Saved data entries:
------------------------
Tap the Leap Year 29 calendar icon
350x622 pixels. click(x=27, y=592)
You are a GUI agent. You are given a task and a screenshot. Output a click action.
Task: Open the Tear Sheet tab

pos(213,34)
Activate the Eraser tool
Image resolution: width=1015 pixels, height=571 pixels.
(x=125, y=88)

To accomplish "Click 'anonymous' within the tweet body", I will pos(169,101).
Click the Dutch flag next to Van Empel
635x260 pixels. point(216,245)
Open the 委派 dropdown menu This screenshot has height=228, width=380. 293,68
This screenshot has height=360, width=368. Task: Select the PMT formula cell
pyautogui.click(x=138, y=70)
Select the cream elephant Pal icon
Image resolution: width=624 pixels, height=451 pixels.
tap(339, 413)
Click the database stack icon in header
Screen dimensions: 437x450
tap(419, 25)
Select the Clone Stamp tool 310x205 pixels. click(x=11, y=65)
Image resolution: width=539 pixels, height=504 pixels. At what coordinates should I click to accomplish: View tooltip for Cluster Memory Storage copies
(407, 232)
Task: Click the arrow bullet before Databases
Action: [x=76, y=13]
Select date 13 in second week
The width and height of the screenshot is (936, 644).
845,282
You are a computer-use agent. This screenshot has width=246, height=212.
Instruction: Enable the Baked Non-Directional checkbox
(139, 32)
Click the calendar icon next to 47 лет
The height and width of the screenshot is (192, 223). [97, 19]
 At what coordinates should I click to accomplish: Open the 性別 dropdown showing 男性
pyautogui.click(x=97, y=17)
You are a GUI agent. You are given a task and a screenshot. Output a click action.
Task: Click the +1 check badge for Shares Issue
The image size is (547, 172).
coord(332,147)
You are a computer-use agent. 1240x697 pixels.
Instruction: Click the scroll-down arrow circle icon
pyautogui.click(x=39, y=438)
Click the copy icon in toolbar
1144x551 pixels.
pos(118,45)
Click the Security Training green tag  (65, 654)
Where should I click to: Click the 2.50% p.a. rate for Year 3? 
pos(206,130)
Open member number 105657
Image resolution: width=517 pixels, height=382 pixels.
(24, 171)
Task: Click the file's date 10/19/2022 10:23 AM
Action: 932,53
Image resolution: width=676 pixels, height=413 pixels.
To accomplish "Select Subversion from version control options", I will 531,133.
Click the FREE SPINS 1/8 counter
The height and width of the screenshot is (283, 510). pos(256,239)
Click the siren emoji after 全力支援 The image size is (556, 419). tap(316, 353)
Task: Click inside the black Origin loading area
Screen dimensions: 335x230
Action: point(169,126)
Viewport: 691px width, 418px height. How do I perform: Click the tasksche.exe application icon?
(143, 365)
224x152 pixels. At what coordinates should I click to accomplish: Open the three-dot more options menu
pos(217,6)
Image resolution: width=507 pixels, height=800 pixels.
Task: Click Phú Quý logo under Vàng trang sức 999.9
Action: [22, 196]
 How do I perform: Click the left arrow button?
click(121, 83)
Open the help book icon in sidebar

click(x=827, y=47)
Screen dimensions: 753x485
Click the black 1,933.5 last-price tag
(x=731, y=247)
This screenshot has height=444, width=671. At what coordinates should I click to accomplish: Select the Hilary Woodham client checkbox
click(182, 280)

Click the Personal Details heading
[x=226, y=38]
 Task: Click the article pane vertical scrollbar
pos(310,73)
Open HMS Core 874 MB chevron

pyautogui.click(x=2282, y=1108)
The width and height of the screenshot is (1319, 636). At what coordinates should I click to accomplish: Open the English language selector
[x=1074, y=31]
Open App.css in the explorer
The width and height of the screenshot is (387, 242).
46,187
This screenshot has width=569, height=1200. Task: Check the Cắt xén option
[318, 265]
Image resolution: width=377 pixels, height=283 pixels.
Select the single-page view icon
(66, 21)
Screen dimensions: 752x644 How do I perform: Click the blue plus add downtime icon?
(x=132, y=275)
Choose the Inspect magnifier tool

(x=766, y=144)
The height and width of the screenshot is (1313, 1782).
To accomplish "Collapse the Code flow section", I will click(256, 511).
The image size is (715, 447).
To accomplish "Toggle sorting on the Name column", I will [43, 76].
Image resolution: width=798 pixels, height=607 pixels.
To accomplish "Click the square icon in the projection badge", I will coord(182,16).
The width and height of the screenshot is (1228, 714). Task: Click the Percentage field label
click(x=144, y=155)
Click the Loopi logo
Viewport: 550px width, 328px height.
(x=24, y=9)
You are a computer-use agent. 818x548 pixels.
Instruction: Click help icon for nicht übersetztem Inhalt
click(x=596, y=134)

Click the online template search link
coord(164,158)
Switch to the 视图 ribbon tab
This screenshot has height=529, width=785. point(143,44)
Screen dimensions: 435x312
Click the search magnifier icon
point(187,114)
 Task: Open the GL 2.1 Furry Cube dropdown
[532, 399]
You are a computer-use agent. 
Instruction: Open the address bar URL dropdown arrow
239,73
------------------------
Could you copy out all of the material above, line for line and without any changes?

Tap the Leap Year 29 calendar icon
350x622 pixels. click(x=27, y=592)
You are a GUI agent. You are given a task and a screenshot. Output a click action.
Task: Open the Tear Sheet tab

pos(213,34)
Activate the Eraser tool
Image resolution: width=1015 pixels, height=571 pixels.
(x=125, y=88)

To accomplish "Click 'anonymous' within the tweet body", I will pos(169,101).
Click the Dutch flag next to Van Empel
635x260 pixels. point(216,245)
Open the 委派 dropdown menu This screenshot has height=228, width=380. 293,68
This screenshot has height=360, width=368. Task: Select the PMT formula cell
pyautogui.click(x=138, y=70)
Select the cream elephant Pal icon
Image resolution: width=624 pixels, height=451 pixels.
tap(339, 413)
Click the database stack icon in header
Screen dimensions: 437x450
tap(419, 25)
Select the Clone Stamp tool 310x205 pixels. click(x=11, y=65)
Image resolution: width=539 pixels, height=504 pixels. At what coordinates should I click to accomplish: View tooltip for Cluster Memory Storage copies
(407, 232)
Task: Click the arrow bullet before Databases
Action: [x=76, y=13]
Select date 13 in second week
The width and height of the screenshot is (936, 644).
845,282
You are a computer-use agent. This screenshot has width=246, height=212.
Instruction: Enable the Baked Non-Directional checkbox
(139, 32)
Click the calendar icon next to 47 лет
The height and width of the screenshot is (192, 223). [97, 19]
 At what coordinates should I click to accomplish: Open the 性別 dropdown showing 男性
pyautogui.click(x=97, y=17)
You are a GUI agent. You are given a task and a screenshot. Output a click action.
Task: Click the +1 check badge for Shares Issue
The image size is (547, 172).
coord(332,147)
You are a computer-use agent. 1240x697 pixels.
Instruction: Click the scroll-down arrow circle icon
pyautogui.click(x=39, y=438)
Click the copy icon in toolbar
1144x551 pixels.
pos(118,45)
Click the Security Training green tag  (65, 654)
Where should I click to: Click the 2.50% p.a. rate for Year 3? 
pos(206,130)
Open member number 105657
Image resolution: width=517 pixels, height=382 pixels.
(24, 171)
Task: Click the file's date 10/19/2022 10:23 AM
Action: 932,53
Image resolution: width=676 pixels, height=413 pixels.
To accomplish "Select Subversion from version control options", I will 531,133.
Click the FREE SPINS 1/8 counter
The height and width of the screenshot is (283, 510). pos(256,239)
Click the siren emoji after 全力支援 The image size is (556, 419). tap(316, 353)
Task: Click inside the black Origin loading area
Screen dimensions: 335x230
Action: point(169,126)
Viewport: 691px width, 418px height. How do I perform: Click the tasksche.exe application icon?
(143, 365)
224x152 pixels. At what coordinates should I click to accomplish: Open the three-dot more options menu
pos(217,6)
Image resolution: width=507 pixels, height=800 pixels.
Task: Click Phú Quý logo under Vàng trang sức 999.9
Action: [22, 196]
 How do I perform: Click the left arrow button?
click(121, 83)
Open the help book icon in sidebar

click(x=827, y=47)
Screen dimensions: 753x485
Click the black 1,933.5 last-price tag
(x=731, y=247)
This screenshot has height=444, width=671. At what coordinates should I click to accomplish: Select the Hilary Woodham client checkbox
click(182, 280)

Click the Personal Details heading
[x=226, y=38]
 Task: Click the article pane vertical scrollbar
pos(310,73)
Open HMS Core 874 MB chevron

pyautogui.click(x=2282, y=1108)
The width and height of the screenshot is (1319, 636). At what coordinates should I click to accomplish: Open the English language selector
[x=1074, y=31]
Open App.css in the explorer
The width and height of the screenshot is (387, 242).
46,187
This screenshot has width=569, height=1200. Task: Check the Cắt xén option
[318, 265]
Image resolution: width=377 pixels, height=283 pixels.
Select the single-page view icon
(66, 21)
Screen dimensions: 752x644 How do I perform: Click the blue plus add downtime icon?
(x=132, y=275)
Choose the Inspect magnifier tool

(x=766, y=144)
The height and width of the screenshot is (1313, 1782).
To accomplish "Collapse the Code flow section", I will click(256, 511).
The image size is (715, 447).
To accomplish "Toggle sorting on the Name column", I will [43, 76].
Image resolution: width=798 pixels, height=607 pixels.
To accomplish "Click the square icon in the projection badge", I will coord(182,16).
The width and height of the screenshot is (1228, 714). Task: Click the Percentage field label
click(x=144, y=155)
Click the Loopi logo
Viewport: 550px width, 328px height.
(x=24, y=9)
You are a computer-use agent. 818x548 pixels.
Instruction: Click help icon for nicht übersetztem Inhalt
click(x=596, y=134)

Click the online template search link
coord(164,158)
Switch to the 视图 ribbon tab
This screenshot has height=529, width=785. point(143,44)
Screen dimensions: 435x312
Click the search magnifier icon
point(187,114)
 Task: Open the GL 2.1 Furry Cube dropdown
[532, 399]
You are a computer-use agent. 
Instruction: Open the address bar URL dropdown arrow
239,73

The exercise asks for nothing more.